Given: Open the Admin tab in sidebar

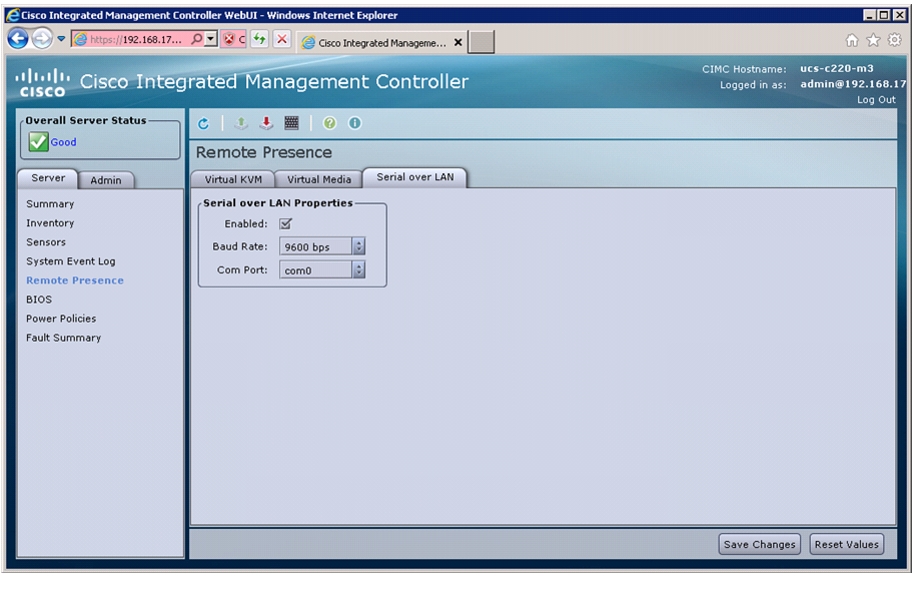Looking at the screenshot, I should (106, 180).
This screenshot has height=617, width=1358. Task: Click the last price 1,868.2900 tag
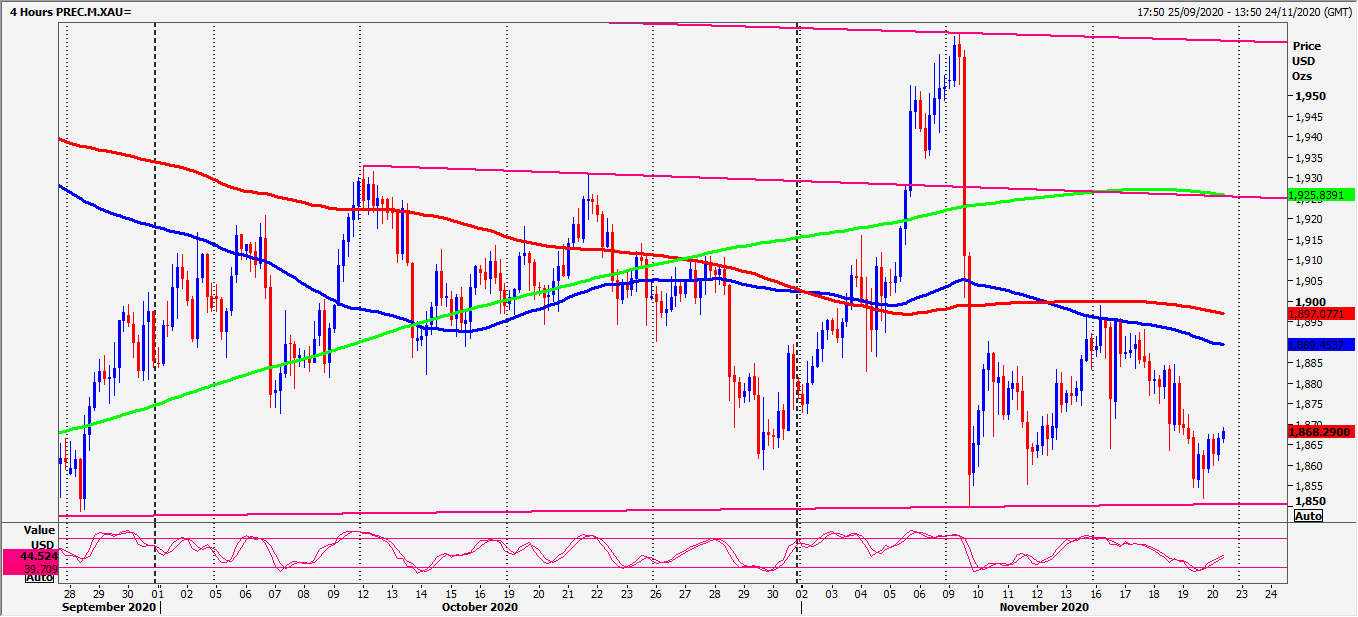click(x=1323, y=432)
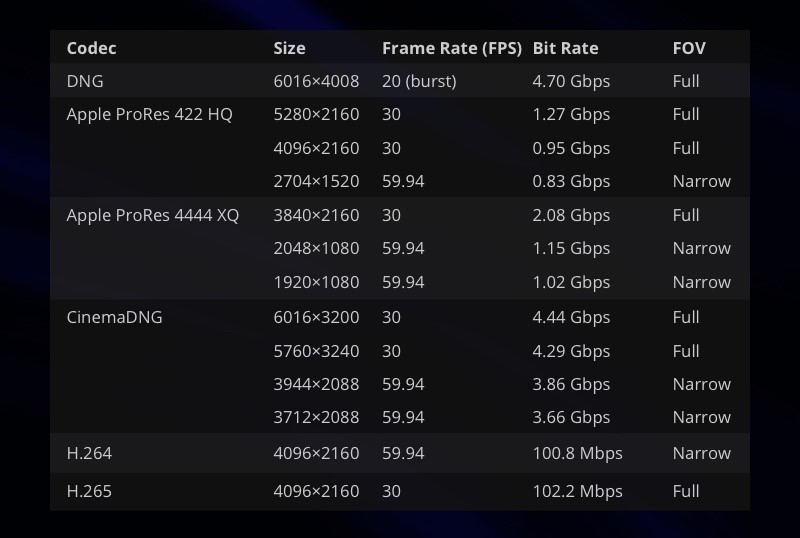The image size is (800, 538).
Task: Click the Apple ProRes 4444 XQ codec
Action: [x=153, y=215]
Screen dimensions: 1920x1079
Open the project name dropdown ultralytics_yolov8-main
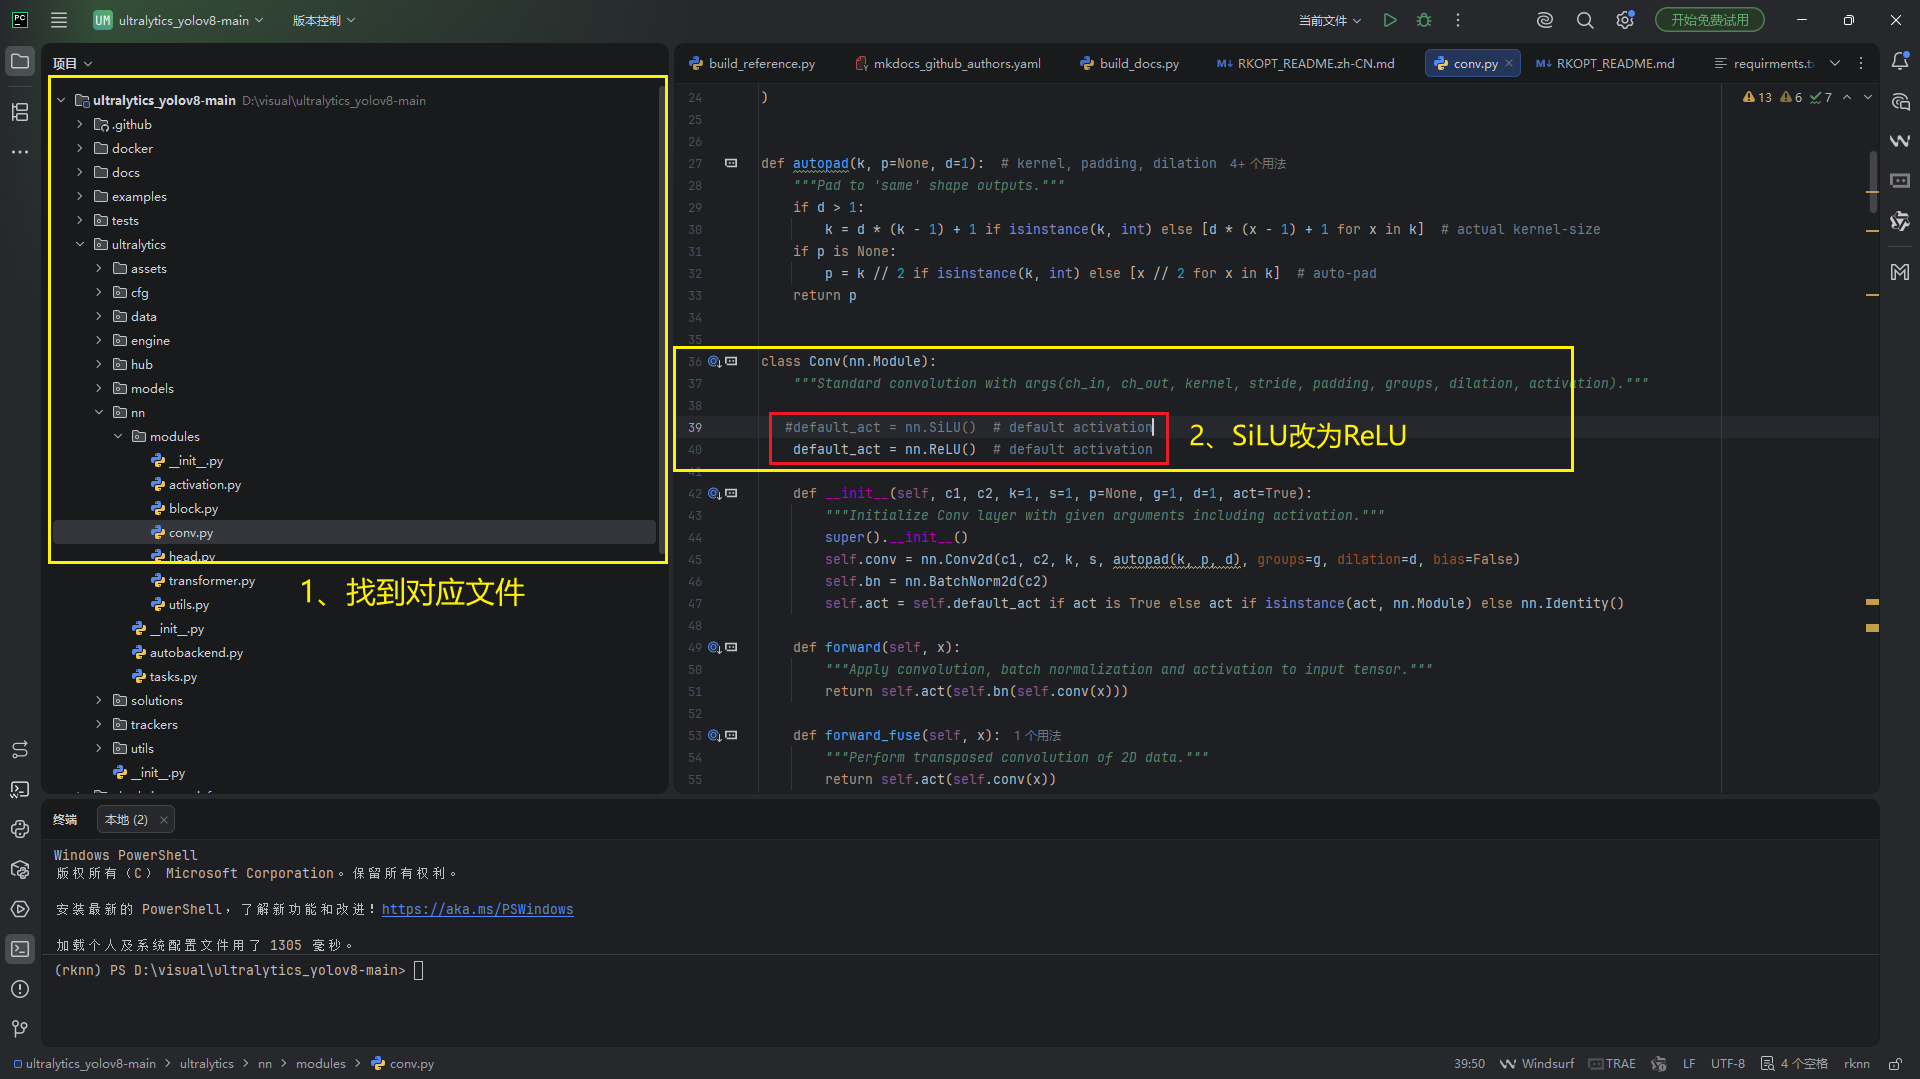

**Exercise**
Because only the text is wanted, repeat all the entries exactly and leave out the pictures.

**Response to the task**
Given: Open the Admin tab in sidebar

Looking at the screenshot, I should (106, 180).
This screenshot has height=617, width=1358. Task: Click the last price 1,868.2900 tag
click(x=1323, y=432)
The image size is (800, 538).
Task: Click the Apple ProRes 4444 XQ codec
Action: [x=153, y=215]
Screen dimensions: 1920x1079
Open the project name dropdown ultralytics_yolov8-main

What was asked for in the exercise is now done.